The PrestigeIn February I listened to the auidobook version of Christopher Guest's novel, The Prestige, upon which Christopher Nolan based his film. I haven't rewatched the film since, but I have rewatched The Illusionist (which was based on a short story by Stephen Millhauser) and my conclusion is the same: The Prestige is the superior story.

Now, the film and the book do differ signficantly in terms of both structure and plot. The novel has a framing story set in the modern day involving decendents of the two magicians (Angier and Borden), whereas the film frames the magicians fued by having Alfred Borden on trial for the murder of Rupert Angier (not in the novel). But the great thing about both versions is the fact the two protagonists give up so much to achieve success (in magic and in besting their rivals). It's almost like that formula in hard-boiled crime fiction where the detective can only come to knowledge through suffering, except here you can replace "knowledge" with "magic". (And what is magic but the individual's knowledge of the possiblle presented to the crowd as the impossible?).

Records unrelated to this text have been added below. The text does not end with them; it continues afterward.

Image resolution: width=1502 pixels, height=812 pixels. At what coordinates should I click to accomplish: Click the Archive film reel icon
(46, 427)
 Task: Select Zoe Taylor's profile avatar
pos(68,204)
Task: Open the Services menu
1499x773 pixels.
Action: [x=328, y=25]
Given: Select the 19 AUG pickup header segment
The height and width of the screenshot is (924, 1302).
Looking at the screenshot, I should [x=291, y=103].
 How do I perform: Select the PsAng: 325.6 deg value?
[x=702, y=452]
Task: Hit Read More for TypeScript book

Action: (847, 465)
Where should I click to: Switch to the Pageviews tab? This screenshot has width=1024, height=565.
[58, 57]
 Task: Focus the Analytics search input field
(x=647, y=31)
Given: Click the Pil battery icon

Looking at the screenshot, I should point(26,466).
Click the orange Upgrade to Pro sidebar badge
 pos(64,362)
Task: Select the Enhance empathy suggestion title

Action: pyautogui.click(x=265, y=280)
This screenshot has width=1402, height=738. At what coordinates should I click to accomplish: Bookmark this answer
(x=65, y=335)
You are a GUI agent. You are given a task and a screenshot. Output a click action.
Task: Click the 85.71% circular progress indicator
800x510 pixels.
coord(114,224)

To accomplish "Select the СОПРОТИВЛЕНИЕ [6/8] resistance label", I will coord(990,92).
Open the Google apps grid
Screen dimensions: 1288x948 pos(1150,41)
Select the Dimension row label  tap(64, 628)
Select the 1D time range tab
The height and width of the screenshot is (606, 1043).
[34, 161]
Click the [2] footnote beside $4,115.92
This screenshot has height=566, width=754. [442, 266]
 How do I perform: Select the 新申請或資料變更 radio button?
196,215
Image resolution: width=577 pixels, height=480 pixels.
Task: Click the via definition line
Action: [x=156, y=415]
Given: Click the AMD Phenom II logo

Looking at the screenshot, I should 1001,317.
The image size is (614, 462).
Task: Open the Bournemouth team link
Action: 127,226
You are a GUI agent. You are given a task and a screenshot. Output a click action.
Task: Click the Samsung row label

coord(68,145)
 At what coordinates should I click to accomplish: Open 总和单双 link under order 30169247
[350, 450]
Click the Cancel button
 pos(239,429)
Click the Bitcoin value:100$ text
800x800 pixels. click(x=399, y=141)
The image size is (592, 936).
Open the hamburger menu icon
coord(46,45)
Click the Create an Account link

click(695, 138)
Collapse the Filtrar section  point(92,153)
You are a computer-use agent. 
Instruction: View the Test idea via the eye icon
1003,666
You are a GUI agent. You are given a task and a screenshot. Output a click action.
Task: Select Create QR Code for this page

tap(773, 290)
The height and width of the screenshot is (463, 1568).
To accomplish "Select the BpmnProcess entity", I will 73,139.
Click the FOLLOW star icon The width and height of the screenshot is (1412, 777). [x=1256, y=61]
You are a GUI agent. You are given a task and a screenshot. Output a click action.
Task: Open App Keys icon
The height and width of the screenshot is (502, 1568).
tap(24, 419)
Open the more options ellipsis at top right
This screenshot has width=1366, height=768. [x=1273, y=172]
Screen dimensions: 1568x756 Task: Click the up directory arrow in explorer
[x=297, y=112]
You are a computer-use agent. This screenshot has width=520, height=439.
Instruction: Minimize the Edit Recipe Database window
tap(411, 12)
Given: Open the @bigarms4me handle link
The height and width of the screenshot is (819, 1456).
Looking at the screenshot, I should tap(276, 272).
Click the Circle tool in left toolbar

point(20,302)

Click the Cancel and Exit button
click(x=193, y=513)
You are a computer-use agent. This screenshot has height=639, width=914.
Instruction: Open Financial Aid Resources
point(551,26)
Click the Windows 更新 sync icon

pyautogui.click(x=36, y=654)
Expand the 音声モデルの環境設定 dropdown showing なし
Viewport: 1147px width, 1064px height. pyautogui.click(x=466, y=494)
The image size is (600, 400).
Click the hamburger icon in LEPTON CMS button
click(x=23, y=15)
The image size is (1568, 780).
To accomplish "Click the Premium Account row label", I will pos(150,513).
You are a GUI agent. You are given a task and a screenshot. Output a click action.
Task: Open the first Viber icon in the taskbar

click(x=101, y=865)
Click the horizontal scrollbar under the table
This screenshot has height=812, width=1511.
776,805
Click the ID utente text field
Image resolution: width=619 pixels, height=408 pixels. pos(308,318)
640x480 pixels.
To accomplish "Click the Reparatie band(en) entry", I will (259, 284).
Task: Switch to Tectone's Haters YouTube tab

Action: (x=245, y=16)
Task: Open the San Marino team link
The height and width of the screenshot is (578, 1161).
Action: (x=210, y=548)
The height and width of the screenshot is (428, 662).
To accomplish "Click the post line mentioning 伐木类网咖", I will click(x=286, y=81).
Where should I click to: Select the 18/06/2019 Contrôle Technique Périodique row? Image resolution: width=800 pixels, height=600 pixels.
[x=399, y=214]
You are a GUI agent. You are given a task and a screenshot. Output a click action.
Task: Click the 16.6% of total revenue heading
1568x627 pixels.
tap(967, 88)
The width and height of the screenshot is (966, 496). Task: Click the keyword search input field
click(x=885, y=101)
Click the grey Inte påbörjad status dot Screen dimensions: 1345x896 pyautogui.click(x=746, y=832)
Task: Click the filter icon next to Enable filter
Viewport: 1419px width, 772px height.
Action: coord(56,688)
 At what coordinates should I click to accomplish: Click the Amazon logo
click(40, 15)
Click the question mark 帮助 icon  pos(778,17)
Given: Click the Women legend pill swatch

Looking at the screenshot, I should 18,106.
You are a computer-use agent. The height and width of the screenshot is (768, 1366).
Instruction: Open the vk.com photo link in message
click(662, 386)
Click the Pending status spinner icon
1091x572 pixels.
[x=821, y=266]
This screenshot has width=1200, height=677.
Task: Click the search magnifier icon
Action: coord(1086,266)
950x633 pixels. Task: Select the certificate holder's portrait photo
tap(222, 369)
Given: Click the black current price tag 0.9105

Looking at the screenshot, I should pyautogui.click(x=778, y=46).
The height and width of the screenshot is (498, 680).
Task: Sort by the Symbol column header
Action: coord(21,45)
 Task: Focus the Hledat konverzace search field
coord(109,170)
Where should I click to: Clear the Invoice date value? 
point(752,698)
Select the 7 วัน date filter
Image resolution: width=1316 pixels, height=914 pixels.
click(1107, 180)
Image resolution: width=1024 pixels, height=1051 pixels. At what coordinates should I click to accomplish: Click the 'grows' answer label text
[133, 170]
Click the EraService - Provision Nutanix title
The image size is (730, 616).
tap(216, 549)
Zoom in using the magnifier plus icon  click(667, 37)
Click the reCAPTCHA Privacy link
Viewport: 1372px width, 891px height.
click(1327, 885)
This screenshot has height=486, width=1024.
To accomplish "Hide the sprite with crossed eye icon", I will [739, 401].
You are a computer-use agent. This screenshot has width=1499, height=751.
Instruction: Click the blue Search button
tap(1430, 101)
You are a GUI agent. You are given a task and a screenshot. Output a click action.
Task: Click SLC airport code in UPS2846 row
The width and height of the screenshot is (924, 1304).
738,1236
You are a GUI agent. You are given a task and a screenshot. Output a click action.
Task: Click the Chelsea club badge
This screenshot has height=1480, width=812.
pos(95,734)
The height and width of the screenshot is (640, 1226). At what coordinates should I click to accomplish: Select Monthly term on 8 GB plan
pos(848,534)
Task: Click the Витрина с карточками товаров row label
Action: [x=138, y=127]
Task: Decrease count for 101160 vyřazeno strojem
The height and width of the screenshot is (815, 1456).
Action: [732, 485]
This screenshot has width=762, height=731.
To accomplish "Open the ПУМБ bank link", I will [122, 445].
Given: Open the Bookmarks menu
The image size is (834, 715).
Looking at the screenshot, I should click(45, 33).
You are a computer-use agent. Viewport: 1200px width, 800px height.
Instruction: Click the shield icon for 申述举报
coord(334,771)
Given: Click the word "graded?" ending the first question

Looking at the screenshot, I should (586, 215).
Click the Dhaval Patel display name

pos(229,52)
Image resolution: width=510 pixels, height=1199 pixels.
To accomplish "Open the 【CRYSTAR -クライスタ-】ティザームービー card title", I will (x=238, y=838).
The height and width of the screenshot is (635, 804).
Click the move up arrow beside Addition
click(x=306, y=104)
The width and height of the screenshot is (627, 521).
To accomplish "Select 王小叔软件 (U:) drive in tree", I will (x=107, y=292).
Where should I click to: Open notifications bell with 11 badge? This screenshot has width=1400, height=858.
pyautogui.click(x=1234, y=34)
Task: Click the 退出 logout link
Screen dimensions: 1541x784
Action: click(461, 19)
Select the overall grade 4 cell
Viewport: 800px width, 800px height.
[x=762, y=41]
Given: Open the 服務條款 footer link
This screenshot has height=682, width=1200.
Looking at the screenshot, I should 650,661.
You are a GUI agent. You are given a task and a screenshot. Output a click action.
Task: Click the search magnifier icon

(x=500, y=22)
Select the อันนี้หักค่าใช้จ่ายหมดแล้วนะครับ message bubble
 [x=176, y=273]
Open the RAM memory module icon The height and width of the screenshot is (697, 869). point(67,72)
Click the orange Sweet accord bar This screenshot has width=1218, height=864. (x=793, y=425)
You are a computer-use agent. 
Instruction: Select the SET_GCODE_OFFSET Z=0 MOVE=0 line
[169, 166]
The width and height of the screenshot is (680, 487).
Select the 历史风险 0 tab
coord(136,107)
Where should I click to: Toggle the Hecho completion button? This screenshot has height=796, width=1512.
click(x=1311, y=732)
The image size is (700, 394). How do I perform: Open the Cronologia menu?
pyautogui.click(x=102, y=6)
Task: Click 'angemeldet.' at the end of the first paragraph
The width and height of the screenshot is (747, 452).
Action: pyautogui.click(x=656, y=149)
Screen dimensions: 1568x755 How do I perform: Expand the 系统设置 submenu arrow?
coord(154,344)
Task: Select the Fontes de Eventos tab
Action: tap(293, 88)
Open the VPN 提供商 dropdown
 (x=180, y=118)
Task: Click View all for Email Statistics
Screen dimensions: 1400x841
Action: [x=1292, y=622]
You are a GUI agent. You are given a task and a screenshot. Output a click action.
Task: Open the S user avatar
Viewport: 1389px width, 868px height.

This is symbolised in both the novel and the film by the magician Ching Ling Foo who walks around with gimpy his whole life to disguise the fact he keeps a fishbowl full of water clamped between his thighs (and beneath his flowing oriental robes) to produce 'from thin air' in the finale of his show.

Both Borden and Angier have their metaphorical fishbowls to bear in order to produce their big effects: the 'New Transported Man' and 'In A Flash' respectively.

The Illusionist This suffering to succeed idea is also present in the Illusionist, but the magic is secondary. In essence, The Illusionist is a love story. Eisenheim loves the prince's girlfriend, she loves him, but they can't be together. So they devise an intricate rouse using his skills as a magician so that they can be together. Yawn.

Where Priest's novel trumps Nolan's film is the degree to which magic is inextricable from the story. The diary of Alfred Borden is built upon the concept of "the pledge" - the idea that the magician shows you what is up his sleeve, and you are willing to believe there's nothing, and that when something is produced hence, it is magic. So too, the writing of the diary exists on two levels: there's the prima facie truth and the between-the-lines truth.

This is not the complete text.